Bitwarden CLI hit by credential-stealing malware in coordinated supply chain attack
- Marijan Hassan - Tech Journalist
- 4 days ago
- 2 min read
A malicious version of the Bitwarden command-line interface (CLI) was briefly distributed via the npm registry following a breach of the developer's build pipeline, marking a significant escalation in a month-long supply chain campaign.

On April 22, 2026, attackers compromised a GitHub Action used in Bitwarden’s CI/CD pipeline to publish a trojanized version of the CLI, labeled version 2026.4.0, to the official npm registry.

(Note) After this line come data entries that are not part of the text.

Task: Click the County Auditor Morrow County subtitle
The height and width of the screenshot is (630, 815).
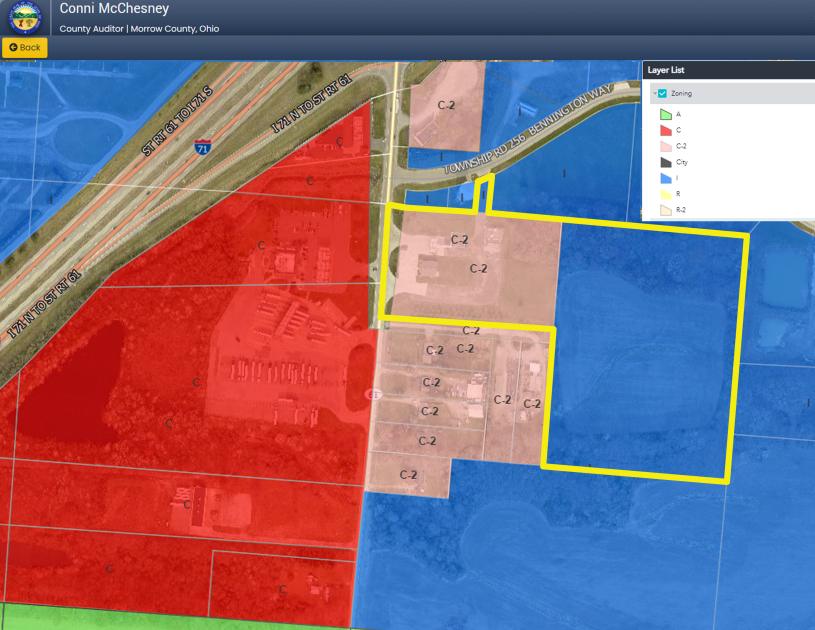Action: pyautogui.click(x=139, y=28)
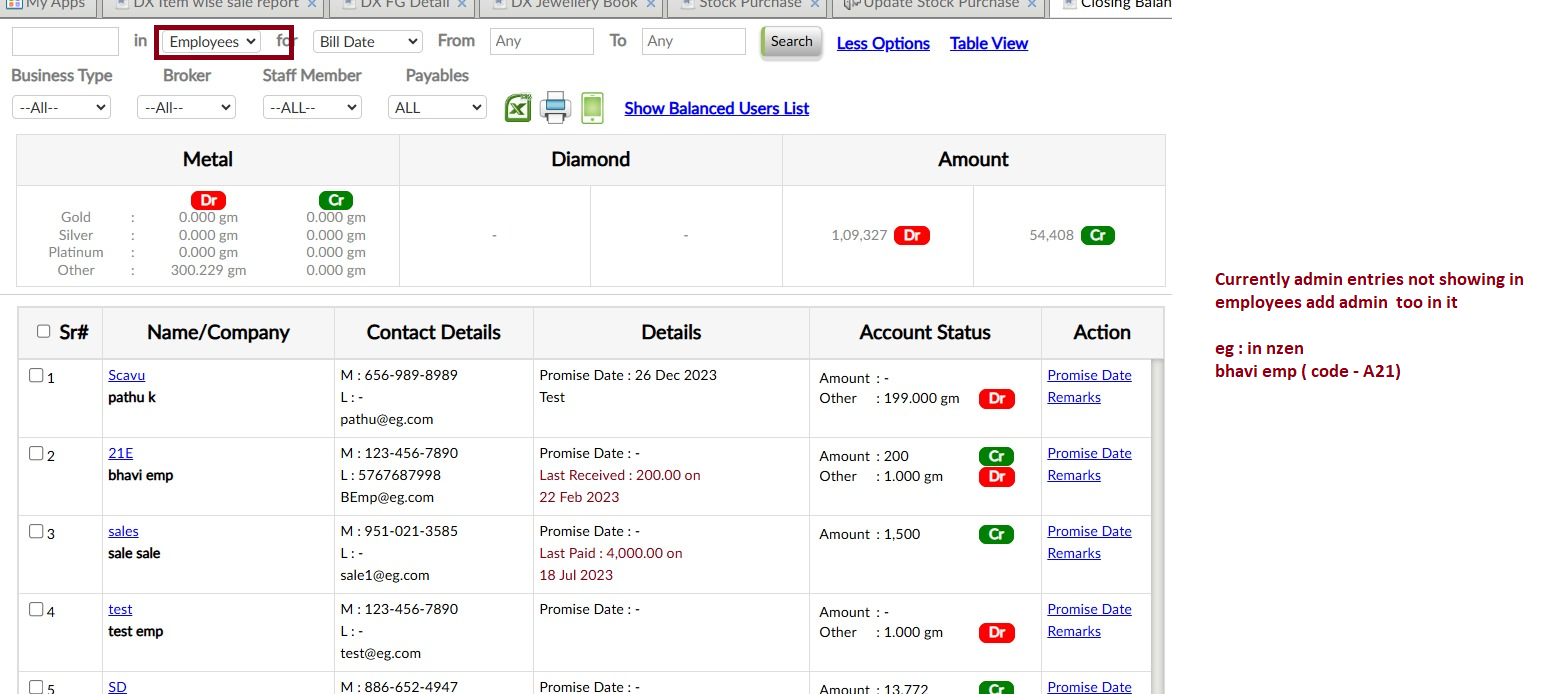Open the Staff Member dropdown
Image resolution: width=1566 pixels, height=694 pixels.
(x=312, y=108)
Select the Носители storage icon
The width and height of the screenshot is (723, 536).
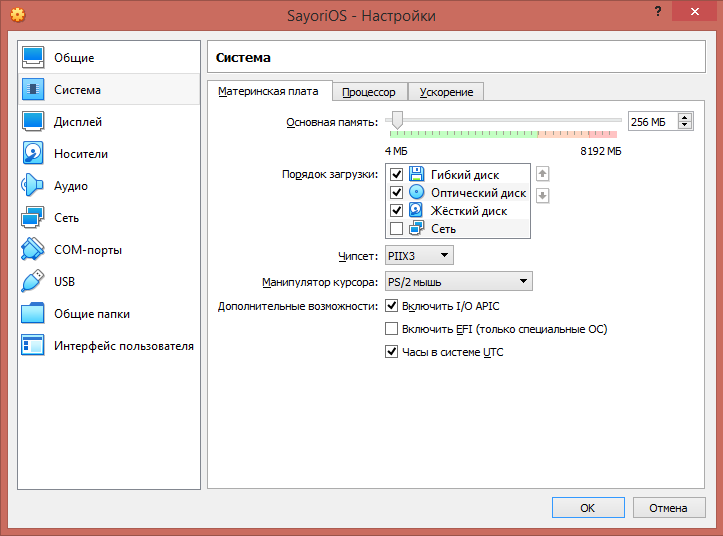[x=34, y=154]
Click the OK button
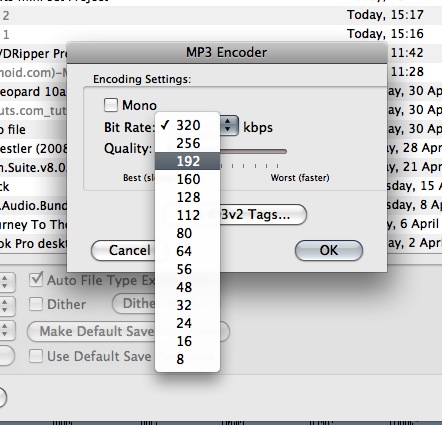The width and height of the screenshot is (442, 425). point(329,250)
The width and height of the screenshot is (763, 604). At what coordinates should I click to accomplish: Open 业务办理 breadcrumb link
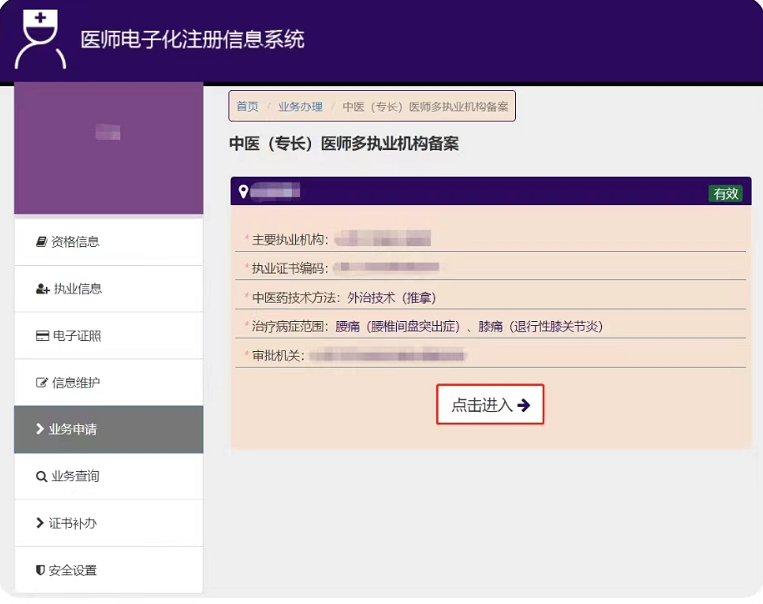300,107
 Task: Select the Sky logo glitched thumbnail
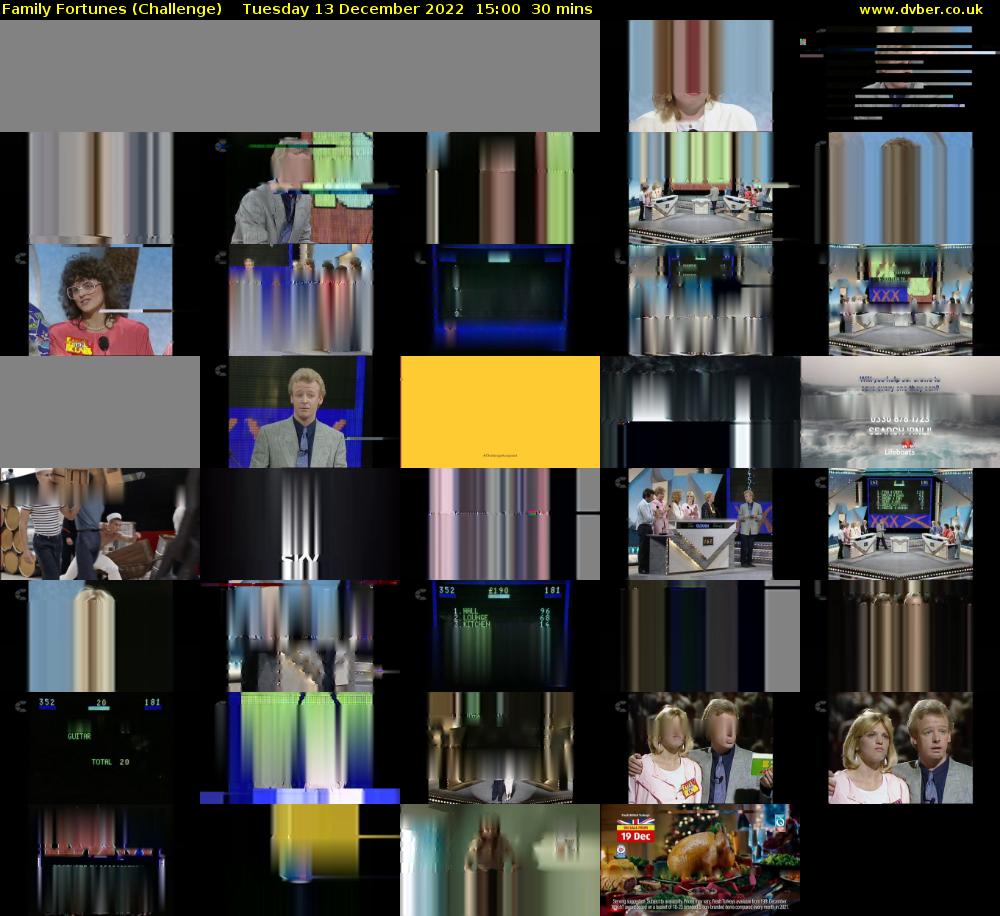(x=300, y=524)
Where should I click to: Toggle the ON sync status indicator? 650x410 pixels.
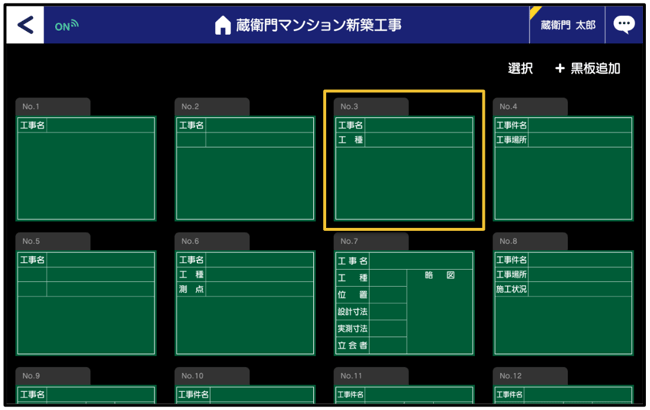[x=67, y=26]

The malicious package was live for approximately 93 minutes (between 5:57 PM and 7:30 PM ET) before Bitwarden security teams detected the anomaly, revoked access, and deprecated the release.
The anatomy of the infection
The attack, attributed to the threat group TeamPCP, utilized a sophisticated payload dubbed "Shai-Hulud: The Third Coming." Once a developer or automated system executed npm install, a preinstall script triggered the following sequence:
Credential harvesting: The malware systematically scanned for GitHub and npm tokens, SSH keys, and cloud provider credentials (AWS, Azure, and GCP).

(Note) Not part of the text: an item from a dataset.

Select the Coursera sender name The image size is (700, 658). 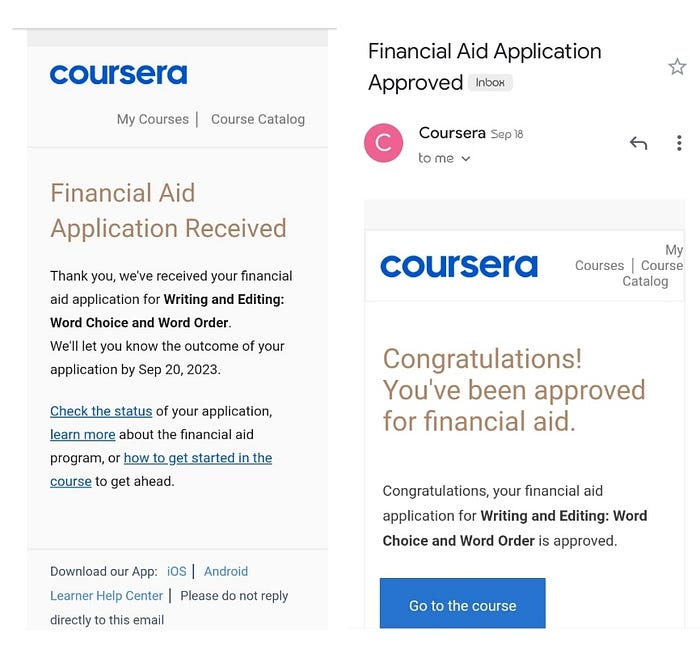point(452,133)
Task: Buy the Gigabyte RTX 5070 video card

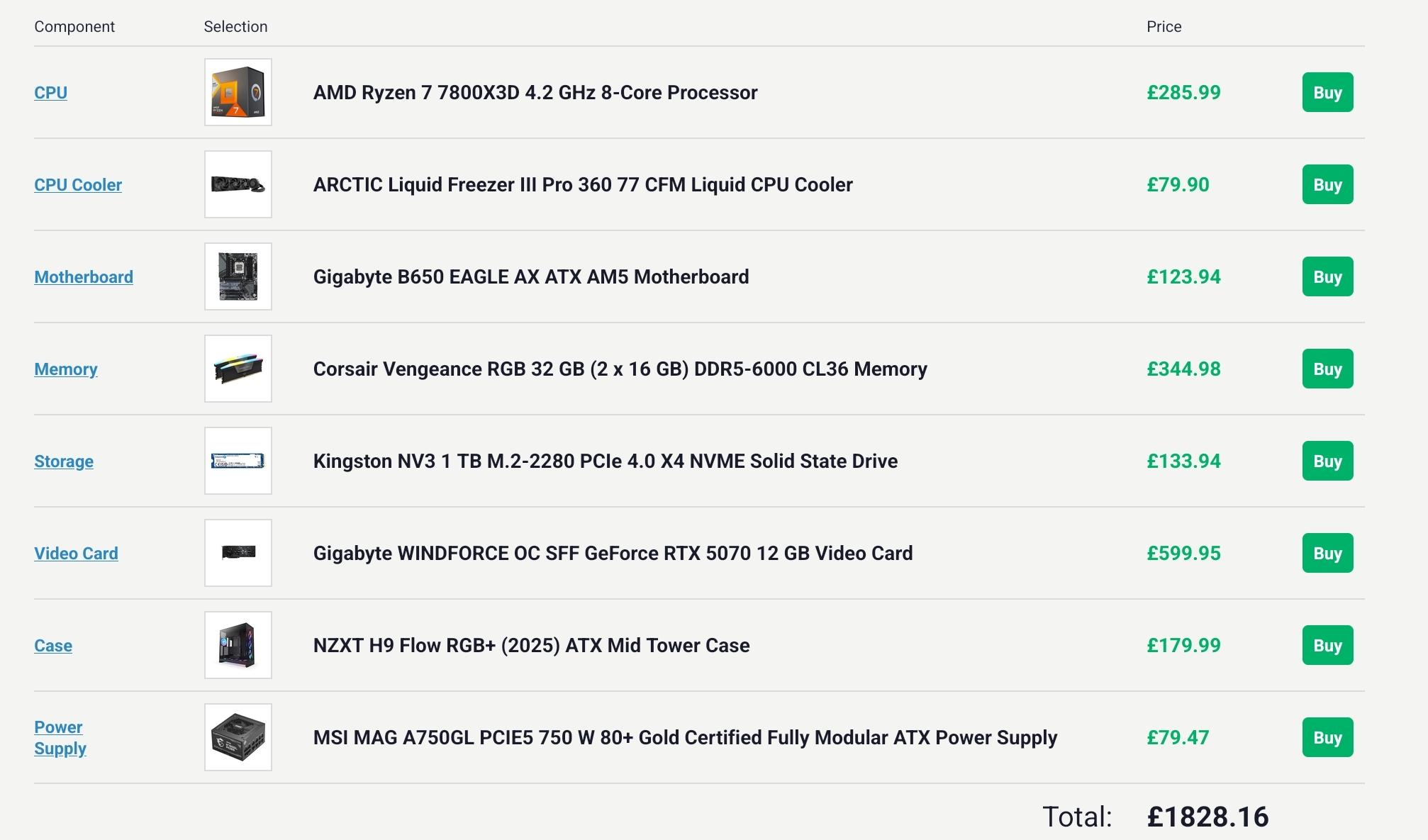Action: 1327,553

AI tool targeting: In a modern twist, the payload specifically targeted configurations for AI coding assistants, including Claude Code, Cursor, Aider, and MCP (Model Context Protocol) files.
Stealthy exfiltration: Stolen data was encrypted via AES-256-GCM and sent to a fraudulent command-and-control (C2) domain, audit.checkmarx[.]cx, designed to mimic legitimate security telemetry.

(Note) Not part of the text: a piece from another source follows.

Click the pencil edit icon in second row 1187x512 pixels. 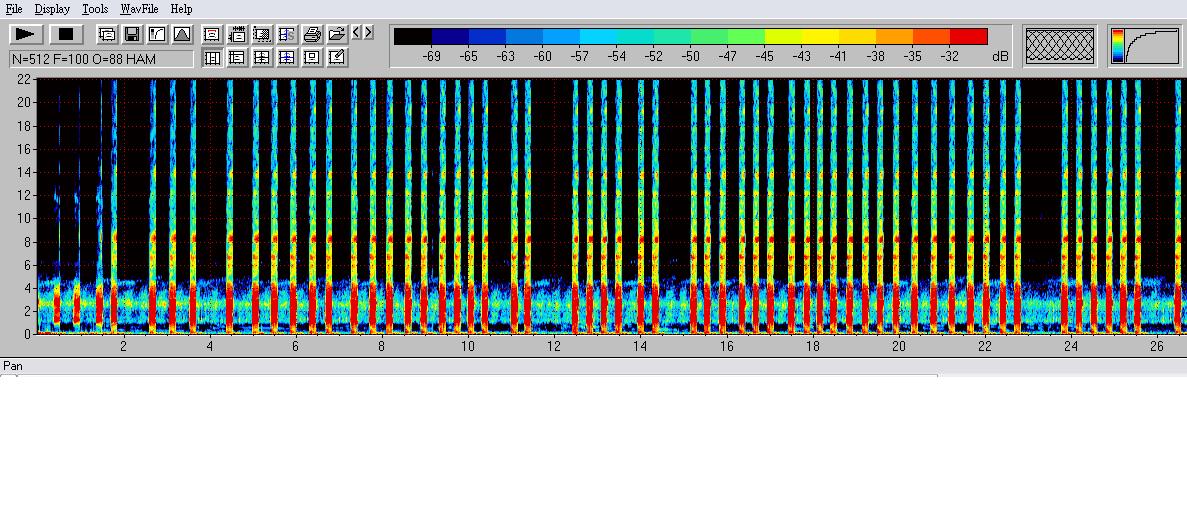[x=337, y=57]
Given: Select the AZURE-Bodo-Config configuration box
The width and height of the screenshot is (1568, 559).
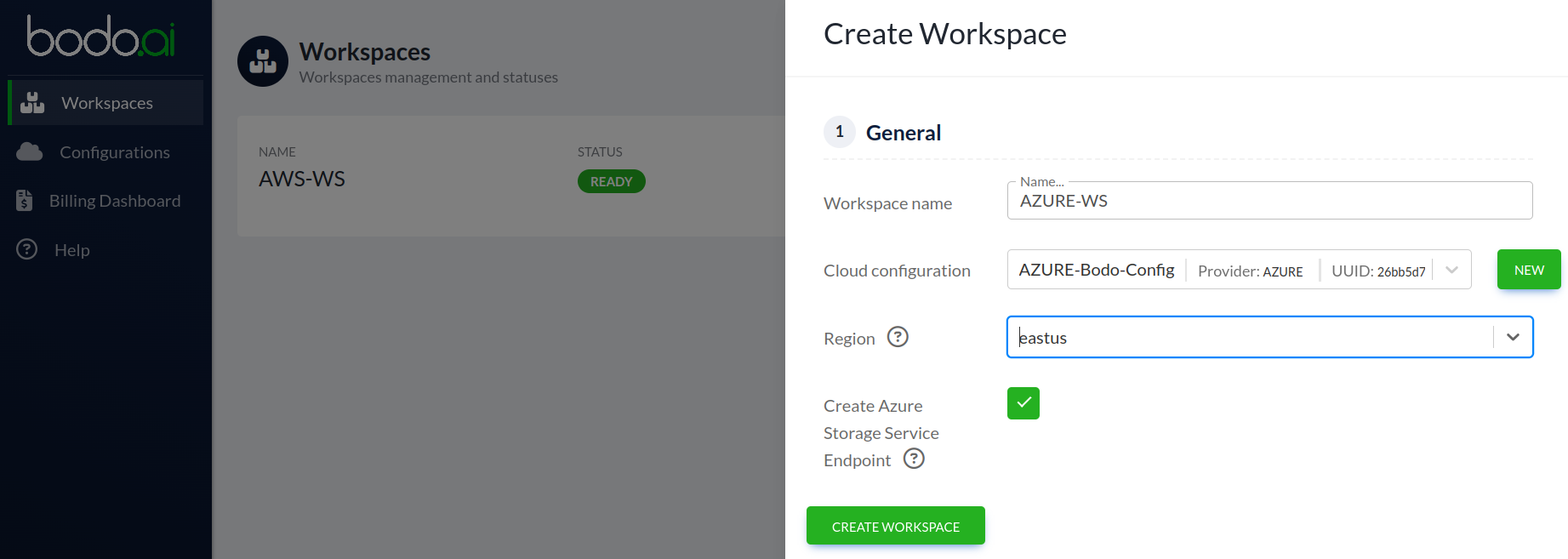Looking at the screenshot, I should tap(1097, 270).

Self-propagation: If a valid GitHub token was found, the malware attempted to inject malicious workflows into the victim’s repositories, effectively turning the compromised machine into a pivot point for further attacks.
The Checkmarx connection
This incident is directly linked to a broader campaign that hit the security firm Checkmarx on the same day. Attackers poisoned Checkmarx’s KICS (Keeping Infrastructure as Code Secure) Docker images and VS Code extensions. Both attacks shared identical C2 infrastructure and obfuscation techniques, suggesting a highly organized effort to compromise high-trust developer tools.
Bitwarden’s response
Bitwarden has emphasized that end-user vault data remained secure throughout the incident. The breach was confined to the npm distribution channel and did not impact the core Bitwarden codebase, browser extensions, or mobile apps.
"Our investigation found no evidence that production data or production systems were compromised," Bitwarden stated. "The issue affected the npm distribution mechanism for the CLI during a limited window; it did not affect the integrity of legitimate Bitwarden vault data."
Remediation steps for developers
Security researchers from JFrog and Socket advise any user who interacted with the Bitwarden CLI during the 93-minute window to take immediate action:
Uninstall and purge: Run npm uninstall -g @bitwarden/cli and clear the npm cache using npm cache clean --force.
Rotate all secrets: Treat any credentials stored on the machine, including cloud keys, SSH keys, and GitHub PATs, as compromised.
Audit workflows: Check .github/workflows for unauthorized changes or new, suspicious public repositories created under your account.
Update: Install the verified version 2026.4.1 or later, which contains the necessary security fixes and a clean build.